» **TASK REQUIREMENTS**
Determine which lines of the records include the word "will", and copy them.

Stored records
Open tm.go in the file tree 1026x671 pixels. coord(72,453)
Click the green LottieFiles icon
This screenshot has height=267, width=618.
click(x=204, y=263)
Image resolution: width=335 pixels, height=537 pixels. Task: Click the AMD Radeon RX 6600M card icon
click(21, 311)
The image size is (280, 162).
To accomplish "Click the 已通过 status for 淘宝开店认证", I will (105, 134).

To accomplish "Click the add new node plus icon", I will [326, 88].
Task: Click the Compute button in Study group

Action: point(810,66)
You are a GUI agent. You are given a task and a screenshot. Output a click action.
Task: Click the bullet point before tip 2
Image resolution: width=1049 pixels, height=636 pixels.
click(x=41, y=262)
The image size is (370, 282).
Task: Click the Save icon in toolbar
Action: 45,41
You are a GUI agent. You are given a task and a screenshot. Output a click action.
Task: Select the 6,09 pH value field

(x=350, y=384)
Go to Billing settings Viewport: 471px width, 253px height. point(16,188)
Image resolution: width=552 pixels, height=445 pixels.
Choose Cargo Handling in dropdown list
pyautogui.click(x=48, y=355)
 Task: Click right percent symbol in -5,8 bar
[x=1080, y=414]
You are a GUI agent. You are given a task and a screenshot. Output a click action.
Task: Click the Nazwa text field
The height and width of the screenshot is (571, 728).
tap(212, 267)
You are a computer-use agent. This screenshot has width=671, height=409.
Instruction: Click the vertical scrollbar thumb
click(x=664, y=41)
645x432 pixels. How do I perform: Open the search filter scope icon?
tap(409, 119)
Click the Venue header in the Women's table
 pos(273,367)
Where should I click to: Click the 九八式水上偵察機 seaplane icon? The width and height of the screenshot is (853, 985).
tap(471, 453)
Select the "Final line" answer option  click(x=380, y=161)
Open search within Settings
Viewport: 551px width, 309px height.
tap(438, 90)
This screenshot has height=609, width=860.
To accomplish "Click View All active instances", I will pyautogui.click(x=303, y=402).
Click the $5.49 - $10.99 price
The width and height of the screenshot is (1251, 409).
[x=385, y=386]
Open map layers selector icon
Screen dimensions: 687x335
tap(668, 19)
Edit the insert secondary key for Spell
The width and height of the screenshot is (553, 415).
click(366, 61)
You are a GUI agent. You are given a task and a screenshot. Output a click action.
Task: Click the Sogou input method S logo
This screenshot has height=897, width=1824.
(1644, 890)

» **ANSWER**
To accomplish "Click the 已通过 status for 淘宝开店认证", I will (105, 134).
To accomplish "Click the add new node plus icon", I will [326, 88].
To accomplish "Click View All active instances", I will pyautogui.click(x=303, y=402).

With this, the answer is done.